### Instructions to follow
Please give the number of lines in the entries below that hold "next", with no other words.

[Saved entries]
-=-=-=-=-

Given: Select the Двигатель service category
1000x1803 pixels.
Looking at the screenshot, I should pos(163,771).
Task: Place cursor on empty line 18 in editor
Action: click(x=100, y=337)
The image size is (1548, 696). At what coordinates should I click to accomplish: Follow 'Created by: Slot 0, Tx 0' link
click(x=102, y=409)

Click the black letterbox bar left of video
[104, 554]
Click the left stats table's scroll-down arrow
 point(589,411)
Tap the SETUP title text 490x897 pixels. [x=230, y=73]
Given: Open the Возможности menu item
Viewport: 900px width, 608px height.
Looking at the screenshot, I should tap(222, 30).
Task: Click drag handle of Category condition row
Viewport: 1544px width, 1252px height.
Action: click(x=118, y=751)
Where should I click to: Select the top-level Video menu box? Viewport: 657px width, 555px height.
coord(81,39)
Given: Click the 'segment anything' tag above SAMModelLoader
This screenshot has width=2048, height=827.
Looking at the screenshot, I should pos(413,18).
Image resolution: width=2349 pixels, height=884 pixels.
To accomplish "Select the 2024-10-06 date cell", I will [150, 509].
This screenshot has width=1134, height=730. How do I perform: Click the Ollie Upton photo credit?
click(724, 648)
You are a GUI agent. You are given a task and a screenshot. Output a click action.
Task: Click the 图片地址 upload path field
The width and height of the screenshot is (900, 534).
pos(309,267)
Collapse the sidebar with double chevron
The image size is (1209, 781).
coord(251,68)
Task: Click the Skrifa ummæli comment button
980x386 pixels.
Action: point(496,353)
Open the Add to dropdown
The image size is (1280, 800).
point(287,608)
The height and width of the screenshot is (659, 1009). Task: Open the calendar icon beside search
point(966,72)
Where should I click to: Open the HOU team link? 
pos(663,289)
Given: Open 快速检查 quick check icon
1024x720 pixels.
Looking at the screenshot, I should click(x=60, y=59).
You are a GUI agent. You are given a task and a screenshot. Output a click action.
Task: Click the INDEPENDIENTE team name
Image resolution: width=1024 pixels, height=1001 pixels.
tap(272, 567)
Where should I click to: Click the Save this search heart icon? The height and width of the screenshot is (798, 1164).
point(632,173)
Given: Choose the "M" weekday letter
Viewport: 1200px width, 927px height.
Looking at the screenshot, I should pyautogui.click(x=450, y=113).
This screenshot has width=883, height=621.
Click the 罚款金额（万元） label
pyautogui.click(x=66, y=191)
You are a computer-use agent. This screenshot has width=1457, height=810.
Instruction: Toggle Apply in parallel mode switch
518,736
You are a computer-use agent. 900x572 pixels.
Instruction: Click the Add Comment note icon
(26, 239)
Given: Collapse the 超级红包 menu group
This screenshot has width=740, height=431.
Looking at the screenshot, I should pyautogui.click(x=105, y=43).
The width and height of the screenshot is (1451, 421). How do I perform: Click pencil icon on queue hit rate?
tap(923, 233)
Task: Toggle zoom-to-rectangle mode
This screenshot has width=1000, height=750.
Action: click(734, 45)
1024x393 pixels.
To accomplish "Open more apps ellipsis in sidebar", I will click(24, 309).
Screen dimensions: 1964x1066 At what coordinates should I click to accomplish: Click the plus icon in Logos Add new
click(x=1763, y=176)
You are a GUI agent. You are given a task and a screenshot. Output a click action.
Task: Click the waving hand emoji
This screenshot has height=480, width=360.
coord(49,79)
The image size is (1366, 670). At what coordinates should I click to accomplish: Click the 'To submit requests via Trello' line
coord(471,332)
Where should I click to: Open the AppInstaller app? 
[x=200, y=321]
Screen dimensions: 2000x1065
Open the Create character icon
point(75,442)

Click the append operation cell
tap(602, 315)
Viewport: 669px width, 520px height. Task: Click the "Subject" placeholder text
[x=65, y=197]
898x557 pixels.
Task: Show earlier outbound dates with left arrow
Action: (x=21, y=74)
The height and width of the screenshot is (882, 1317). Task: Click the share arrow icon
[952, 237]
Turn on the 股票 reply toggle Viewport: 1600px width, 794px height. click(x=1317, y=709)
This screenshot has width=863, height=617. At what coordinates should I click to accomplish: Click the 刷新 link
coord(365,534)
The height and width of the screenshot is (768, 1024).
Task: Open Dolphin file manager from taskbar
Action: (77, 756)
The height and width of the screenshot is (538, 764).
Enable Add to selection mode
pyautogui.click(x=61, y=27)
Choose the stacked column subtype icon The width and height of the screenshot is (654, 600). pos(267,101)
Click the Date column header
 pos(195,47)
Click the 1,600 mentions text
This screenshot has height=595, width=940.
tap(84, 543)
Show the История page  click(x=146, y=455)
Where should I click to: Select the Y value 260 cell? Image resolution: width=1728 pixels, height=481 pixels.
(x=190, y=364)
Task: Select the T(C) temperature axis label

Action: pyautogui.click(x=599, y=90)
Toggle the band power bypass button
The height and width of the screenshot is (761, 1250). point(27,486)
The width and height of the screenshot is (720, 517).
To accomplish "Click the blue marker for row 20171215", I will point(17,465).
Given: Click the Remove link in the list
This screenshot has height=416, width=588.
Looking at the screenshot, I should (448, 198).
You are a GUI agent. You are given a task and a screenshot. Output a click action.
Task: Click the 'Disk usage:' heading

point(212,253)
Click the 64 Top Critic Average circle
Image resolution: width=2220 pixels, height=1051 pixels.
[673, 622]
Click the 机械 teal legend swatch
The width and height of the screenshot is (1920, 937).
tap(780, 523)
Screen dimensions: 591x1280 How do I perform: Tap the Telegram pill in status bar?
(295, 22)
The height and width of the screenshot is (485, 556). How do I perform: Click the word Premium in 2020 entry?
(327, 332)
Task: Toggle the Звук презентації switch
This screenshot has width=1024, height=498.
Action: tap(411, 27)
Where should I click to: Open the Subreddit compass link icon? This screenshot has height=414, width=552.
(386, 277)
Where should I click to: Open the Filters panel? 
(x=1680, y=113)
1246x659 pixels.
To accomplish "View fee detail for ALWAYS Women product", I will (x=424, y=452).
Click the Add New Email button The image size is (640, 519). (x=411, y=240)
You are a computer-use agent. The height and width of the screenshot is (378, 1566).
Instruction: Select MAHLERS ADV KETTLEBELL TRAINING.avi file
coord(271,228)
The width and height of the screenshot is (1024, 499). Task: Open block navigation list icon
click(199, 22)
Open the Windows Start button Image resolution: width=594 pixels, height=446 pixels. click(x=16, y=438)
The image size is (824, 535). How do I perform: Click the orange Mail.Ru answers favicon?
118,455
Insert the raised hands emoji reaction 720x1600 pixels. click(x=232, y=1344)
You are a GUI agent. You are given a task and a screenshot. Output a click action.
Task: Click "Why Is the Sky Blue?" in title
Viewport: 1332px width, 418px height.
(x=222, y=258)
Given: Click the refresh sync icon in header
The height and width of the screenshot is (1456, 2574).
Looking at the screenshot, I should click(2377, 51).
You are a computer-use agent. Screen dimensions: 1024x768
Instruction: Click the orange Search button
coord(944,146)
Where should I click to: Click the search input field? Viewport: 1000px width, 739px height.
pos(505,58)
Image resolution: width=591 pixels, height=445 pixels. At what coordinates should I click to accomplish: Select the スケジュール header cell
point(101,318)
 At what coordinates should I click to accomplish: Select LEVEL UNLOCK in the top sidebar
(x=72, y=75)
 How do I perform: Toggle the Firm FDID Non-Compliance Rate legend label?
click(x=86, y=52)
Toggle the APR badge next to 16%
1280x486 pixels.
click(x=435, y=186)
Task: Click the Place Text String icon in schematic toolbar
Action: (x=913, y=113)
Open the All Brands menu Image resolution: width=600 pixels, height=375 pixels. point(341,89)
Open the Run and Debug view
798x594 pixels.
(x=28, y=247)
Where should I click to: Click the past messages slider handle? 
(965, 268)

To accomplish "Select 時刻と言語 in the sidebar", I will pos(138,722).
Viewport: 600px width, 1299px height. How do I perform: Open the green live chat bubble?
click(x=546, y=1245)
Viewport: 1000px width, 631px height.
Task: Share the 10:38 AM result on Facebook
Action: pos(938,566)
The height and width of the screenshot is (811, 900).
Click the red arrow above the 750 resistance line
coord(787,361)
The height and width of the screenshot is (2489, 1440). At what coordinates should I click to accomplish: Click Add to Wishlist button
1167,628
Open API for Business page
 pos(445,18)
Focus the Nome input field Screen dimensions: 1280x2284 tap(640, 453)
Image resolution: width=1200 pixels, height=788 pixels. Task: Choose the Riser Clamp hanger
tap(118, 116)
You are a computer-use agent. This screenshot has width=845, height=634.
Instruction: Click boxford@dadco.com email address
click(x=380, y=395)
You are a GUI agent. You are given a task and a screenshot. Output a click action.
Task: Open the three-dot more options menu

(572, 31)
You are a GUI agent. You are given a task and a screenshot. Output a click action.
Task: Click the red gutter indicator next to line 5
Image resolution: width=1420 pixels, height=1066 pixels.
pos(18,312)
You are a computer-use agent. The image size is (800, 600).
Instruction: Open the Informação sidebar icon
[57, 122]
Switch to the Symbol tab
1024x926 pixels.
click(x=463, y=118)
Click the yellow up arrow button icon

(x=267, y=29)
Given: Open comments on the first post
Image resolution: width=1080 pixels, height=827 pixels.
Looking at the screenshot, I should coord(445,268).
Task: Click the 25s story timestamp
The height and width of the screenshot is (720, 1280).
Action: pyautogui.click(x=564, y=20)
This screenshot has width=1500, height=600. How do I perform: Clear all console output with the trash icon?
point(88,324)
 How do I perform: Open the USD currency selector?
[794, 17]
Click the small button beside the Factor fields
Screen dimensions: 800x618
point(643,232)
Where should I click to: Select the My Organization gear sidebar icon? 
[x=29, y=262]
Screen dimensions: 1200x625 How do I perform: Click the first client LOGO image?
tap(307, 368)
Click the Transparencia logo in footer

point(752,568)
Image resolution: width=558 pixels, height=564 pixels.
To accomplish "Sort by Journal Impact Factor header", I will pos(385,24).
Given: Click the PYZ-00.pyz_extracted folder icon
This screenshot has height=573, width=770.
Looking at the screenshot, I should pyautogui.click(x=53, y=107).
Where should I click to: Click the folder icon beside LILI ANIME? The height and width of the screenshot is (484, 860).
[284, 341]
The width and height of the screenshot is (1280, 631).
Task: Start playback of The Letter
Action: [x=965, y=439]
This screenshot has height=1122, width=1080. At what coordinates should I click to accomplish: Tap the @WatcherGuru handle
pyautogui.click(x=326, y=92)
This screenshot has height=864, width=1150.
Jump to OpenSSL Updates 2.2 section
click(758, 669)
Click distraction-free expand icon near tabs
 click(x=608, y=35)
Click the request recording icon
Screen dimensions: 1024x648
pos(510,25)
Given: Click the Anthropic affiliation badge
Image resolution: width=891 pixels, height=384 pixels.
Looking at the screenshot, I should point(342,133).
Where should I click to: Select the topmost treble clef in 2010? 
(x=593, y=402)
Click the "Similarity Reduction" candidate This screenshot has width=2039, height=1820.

-=-=-=-=-

### Final answer
2